We’ve come a long way in the last year in the way we operate our sites. We’ve stabilized our applications, improved their response time, and increased their availability.
To accomplish these improvements we’ve done a series of database maintenances that varied from upgraded hardware, to new database servers, to configuration changes that required restart. In each of these operations we had one common goal: minimize the interruption to our customers.
Today we are releasing a small script that has made our lives, and our customer’s lives a whole lot better. We use this script to change the roles of our databases from replication masters to slaves, and vice versa. The fact that the script does all the steps previously performed by a human in a more timely and perfect manner is where we achieve all the gain.
Without this script we used to spend minutes accomplishing these maintenance tasks. With the script we’ve swapped databases under production load with no user noticeable interruption!

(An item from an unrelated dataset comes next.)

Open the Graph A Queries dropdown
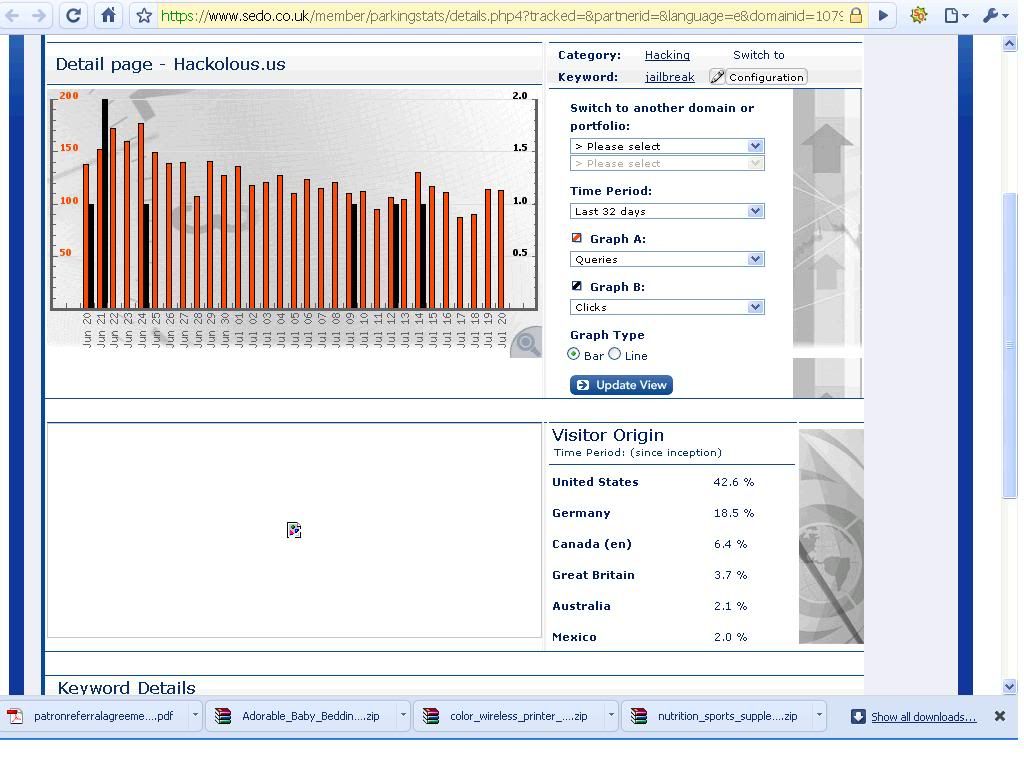 667,259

The script has lots of hard coded paths and users and other assumptions. But this is too good to keep to ourselves. We’re sharing it with you with the hope that it will improve your operations experience, and that you will contribute back changes that make it even better.
Nick
on 30 Nov 12Why MIT as the license as opposed to BSD?
Davy
on 30 Nov 12I love seeing posts like this. Could you explain how your setup works as far as the proxy? When it is paused and restarted, what is occurring behind the scenes and what are you using for a proxy?
Mikael
on 30 Nov 12You may have left one of your DB passwords in the README file on GitHub, check database_one.slave_password.
Taylor
on 30 Nov 12@Davy No proxy. We just point the apps at the VIP. When we run the script we just restart the app / reset DB connections.
@Mikael No security issue there. Made them the same.
Joseph
on 30 Nov 12@Taylor I was wondering who you prevent dropped writes, is that even possible? What’s “the damage” when running this? A minute or two of errors? What’s the /tmp/hold part doing?
Taylor
on 01 Dec 12@Joseph We usually just accept that a few writes will fail. In most cases that’s a number between 1 and 10 (usually closer to 1). The /tmp/hold part is for another blog post ;)
Davy
on 01 Dec 12@Taylor Looking forward to the post about /tmp/hold. Hope you won’t keep us waiting too long :)
Aaron
on 01 Dec 12Are you using XtraDB Cluster? Or just “standard” master-master replication? Or something else?
Valerie Parham-Thompson
on 03 Dec 12I wonder if you used or considered MMM failover and found it didn’t work in your environment.
“When we run the script we just restart the app / reset DB connections.” Do you mean you manually restart the app? The use of vIPs should make that seamless.
Joseph
on 03 Dec 12@Taylor I think dropping writes for a short time span is completely acceptable. Looking forward to the /tmp/hold story! I’m currently looking at products like Tungsten to help accomplish the same.
This discussion is closed.